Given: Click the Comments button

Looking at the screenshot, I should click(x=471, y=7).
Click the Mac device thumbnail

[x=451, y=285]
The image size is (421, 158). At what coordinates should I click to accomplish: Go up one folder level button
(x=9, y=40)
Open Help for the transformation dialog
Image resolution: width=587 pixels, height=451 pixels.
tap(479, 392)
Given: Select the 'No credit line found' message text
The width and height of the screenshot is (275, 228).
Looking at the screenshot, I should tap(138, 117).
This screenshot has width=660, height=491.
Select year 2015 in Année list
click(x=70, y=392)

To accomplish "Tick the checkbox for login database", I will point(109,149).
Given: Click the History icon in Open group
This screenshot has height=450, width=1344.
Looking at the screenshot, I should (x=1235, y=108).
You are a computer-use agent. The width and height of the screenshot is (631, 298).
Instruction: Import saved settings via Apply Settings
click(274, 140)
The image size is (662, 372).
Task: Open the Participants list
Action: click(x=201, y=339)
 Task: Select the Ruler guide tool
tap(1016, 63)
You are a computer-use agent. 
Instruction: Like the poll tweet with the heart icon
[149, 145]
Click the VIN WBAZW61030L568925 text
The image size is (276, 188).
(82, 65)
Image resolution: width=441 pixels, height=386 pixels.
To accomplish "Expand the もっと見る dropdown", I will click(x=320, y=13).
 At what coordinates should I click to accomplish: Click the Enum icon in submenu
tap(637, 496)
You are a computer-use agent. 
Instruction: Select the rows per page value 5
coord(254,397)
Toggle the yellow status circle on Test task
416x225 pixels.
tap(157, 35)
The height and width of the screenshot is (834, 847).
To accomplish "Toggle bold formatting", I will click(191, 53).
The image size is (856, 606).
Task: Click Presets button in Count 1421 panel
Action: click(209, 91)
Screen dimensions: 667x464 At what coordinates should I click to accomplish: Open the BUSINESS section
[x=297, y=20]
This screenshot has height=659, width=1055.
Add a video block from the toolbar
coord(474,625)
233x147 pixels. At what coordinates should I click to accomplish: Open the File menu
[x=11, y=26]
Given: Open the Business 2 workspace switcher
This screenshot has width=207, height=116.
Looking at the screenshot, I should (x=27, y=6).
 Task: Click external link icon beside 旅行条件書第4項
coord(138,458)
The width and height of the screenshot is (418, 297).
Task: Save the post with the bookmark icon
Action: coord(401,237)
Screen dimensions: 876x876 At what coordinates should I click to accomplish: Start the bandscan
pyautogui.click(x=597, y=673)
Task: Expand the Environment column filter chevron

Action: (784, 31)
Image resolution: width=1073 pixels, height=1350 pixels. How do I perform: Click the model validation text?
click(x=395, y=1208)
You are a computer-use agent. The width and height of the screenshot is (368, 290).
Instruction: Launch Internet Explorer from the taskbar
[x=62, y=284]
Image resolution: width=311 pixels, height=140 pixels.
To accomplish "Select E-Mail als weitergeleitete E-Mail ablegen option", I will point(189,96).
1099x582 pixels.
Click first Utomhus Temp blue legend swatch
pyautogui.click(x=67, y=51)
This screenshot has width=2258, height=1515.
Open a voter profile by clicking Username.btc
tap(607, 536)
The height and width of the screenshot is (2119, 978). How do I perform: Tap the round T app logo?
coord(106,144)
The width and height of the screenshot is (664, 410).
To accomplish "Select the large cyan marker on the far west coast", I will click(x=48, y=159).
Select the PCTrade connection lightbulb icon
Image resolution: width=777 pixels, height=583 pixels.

------------------------

Prompt: How many lines in the data above contain the string "size"? Reply with the number alone.

Response to this task: 4